Charles E. Johnson (FBI Most Wanted fugitive)
Charles E. Johnson | |
---|---|
Wanted picture | |
Born |
Middlesbrough, England | February 22, 1907
Died | unknown |
Other names | Edward Clark, Jack Clark, Jack Edwards |
Occupation | burglar |
Criminal charge | robbery |
Criminal penalty | 4 to 8 years imprisonment |
Criminal status | deceased |
Charles E. Johnson (born February 22, 1907) was a New York burglar who was listed on the FBI's Ten Most Wanted during 1953. He was a professional boxer.[1] While still a teenager, Johnson was first arrested for burglary in 1921. He continued committing burglary and armed robbery throughout the 1920s until his eventual arrest in 1934 after a robbery in New York. Sentenced to serve four to eight years imprisonment, he was transferred to Dannemora Prison after he shot a police officer during a failed jailbreak from Sing Sing Prison. Although released briefly for six months, he remained imprisoned from 1935 until 1952.

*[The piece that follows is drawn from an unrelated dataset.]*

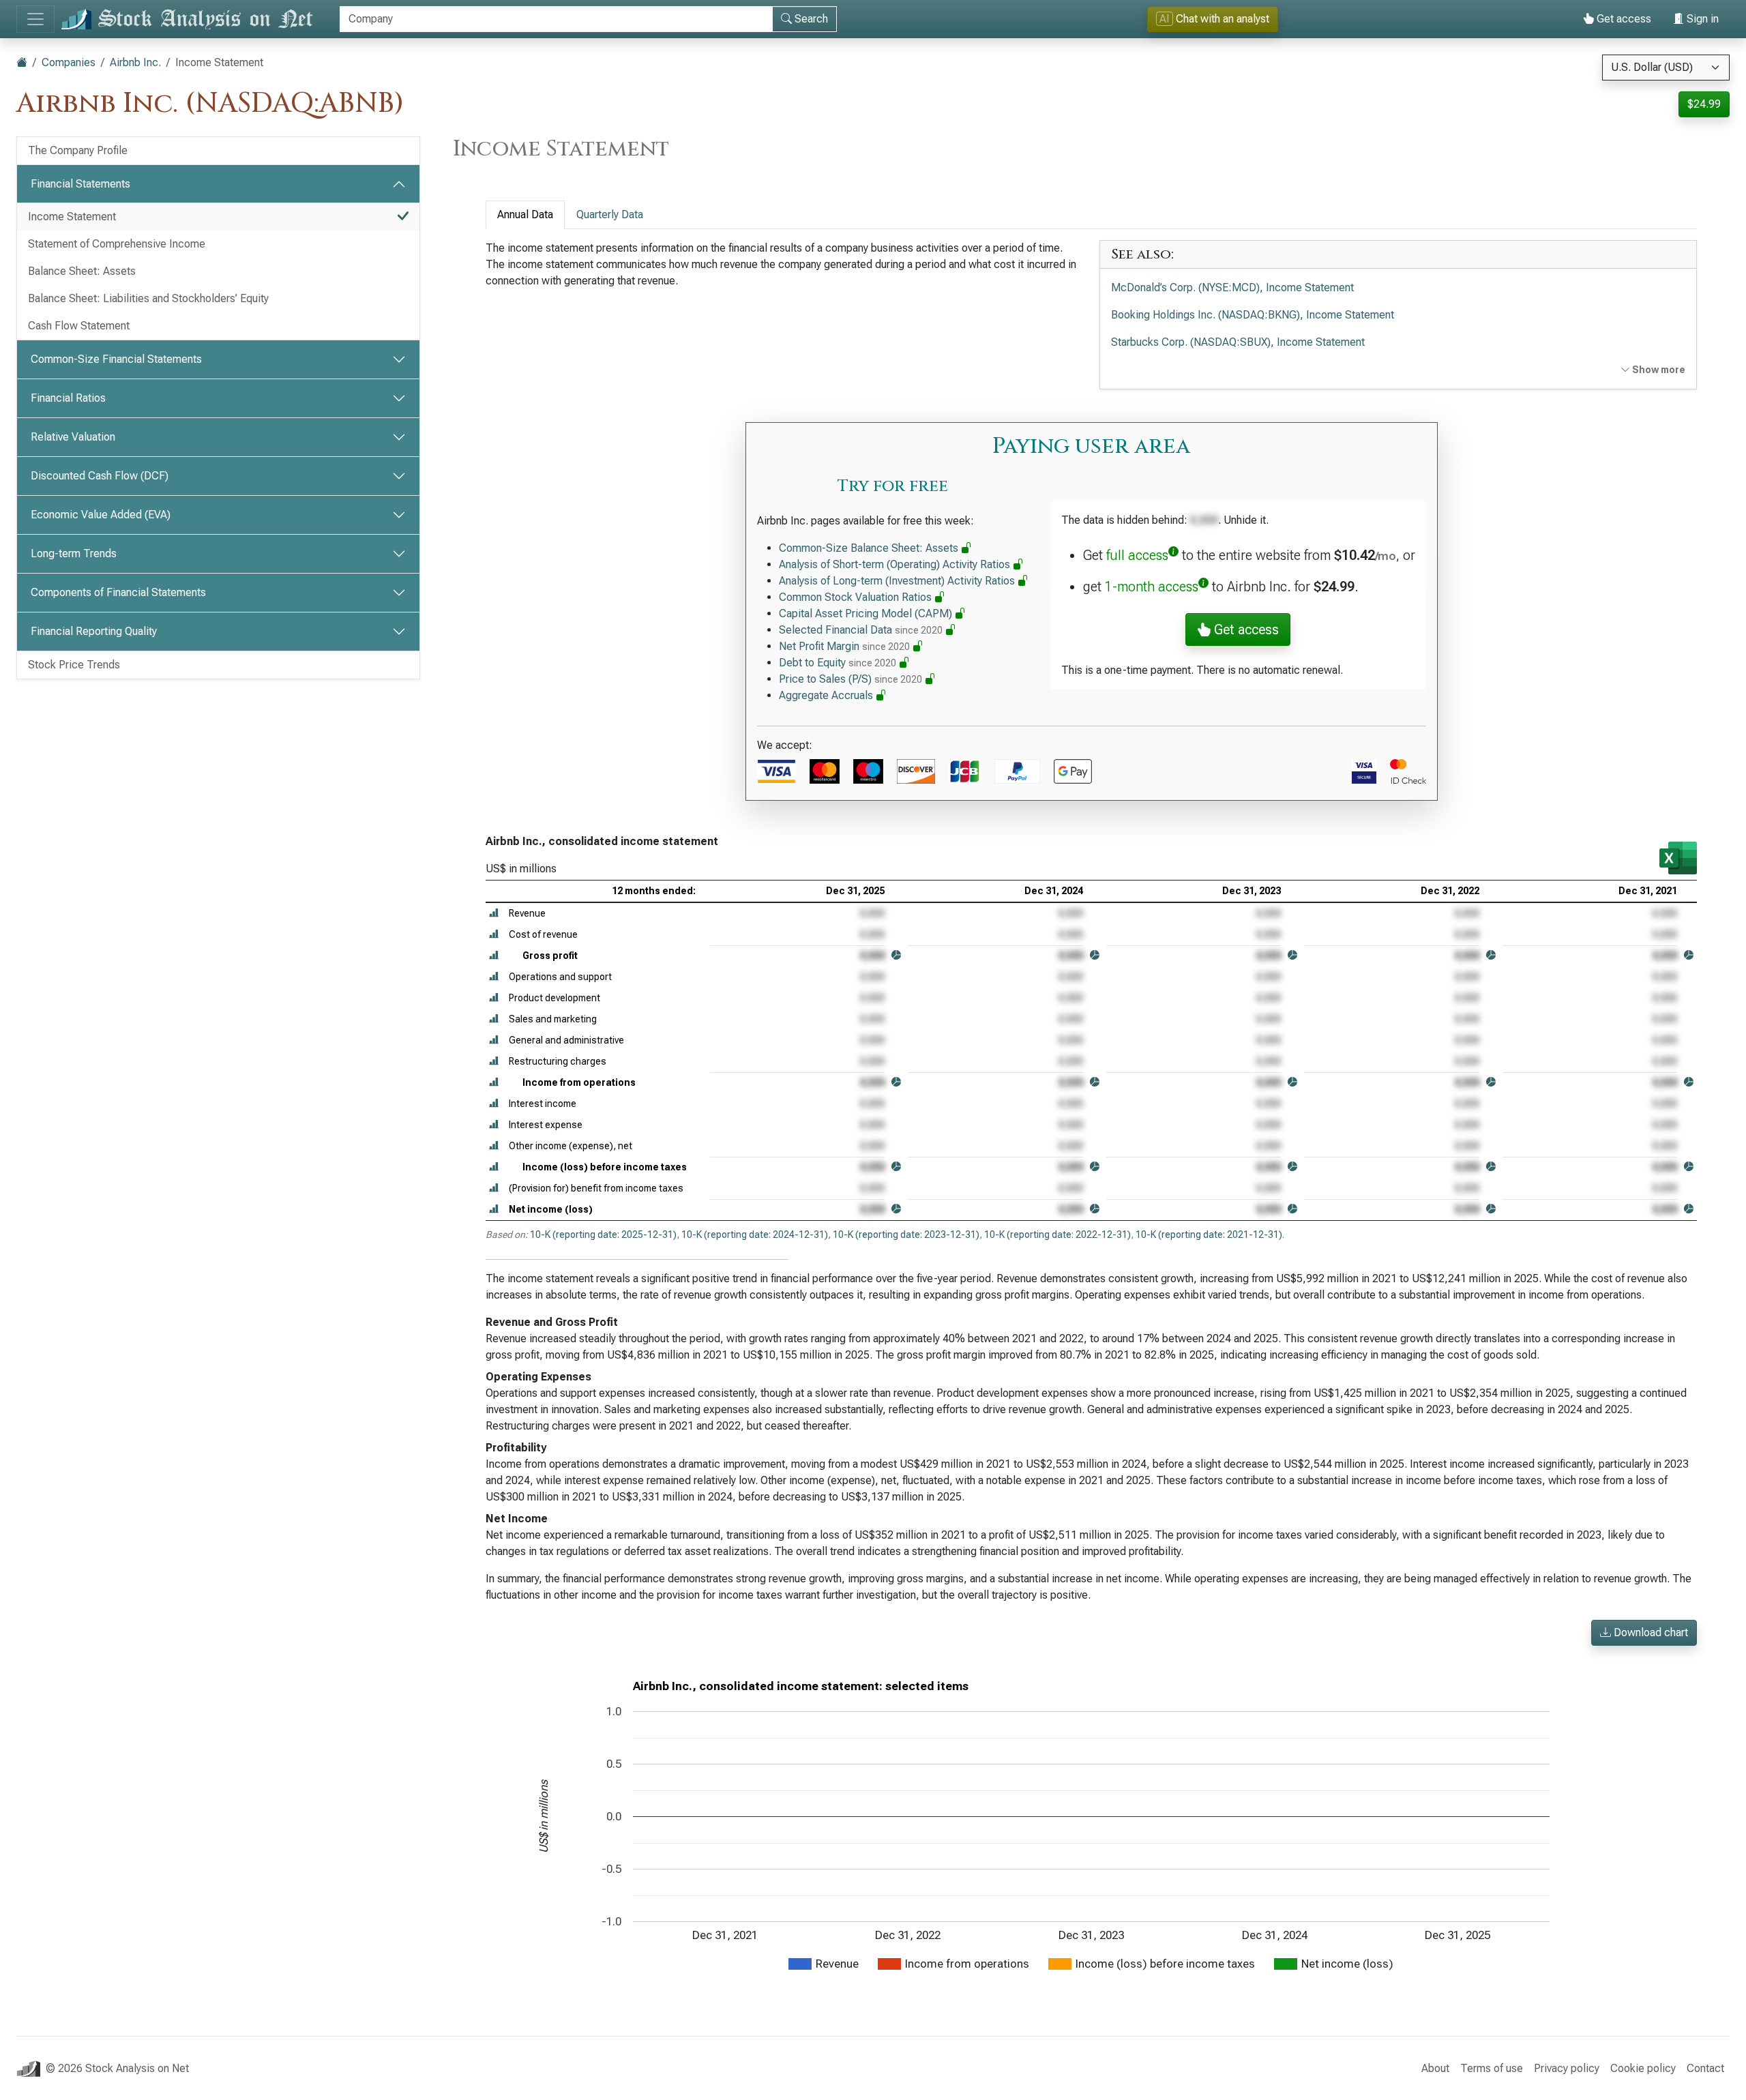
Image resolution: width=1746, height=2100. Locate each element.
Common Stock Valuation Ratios (856, 597)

Within a year, however, Johnson was on the run from New York authorities after violating his parole for the third time. On August 28, he and four others robbed a bank robber of $5,000 from a previous bank robbery in Lakesville, North Carolina committed four months earlier. Following the bank robber's arrest, he implicated Johnson and the others and, as a result of federal statutes, made their robbery a federal offense with Johnson officially placed on the Ten Most Wanted List on November 12, 1953.
Federal agents managed to track Johnson down six weeks later when a local resident of Central Islip, New York recognized Johnson from his photo in a recent magazine article. With local police officers, his ranch-style home was raided at around midnight on December 28, 1953. Taken into custody with little incident, Johnson was convicted at his trial for a third and final time.[2]
References
- Newton, Michael. Encyclopedia of Robbers, Heists, and Capers. New York: Facts On File Inc., 2002.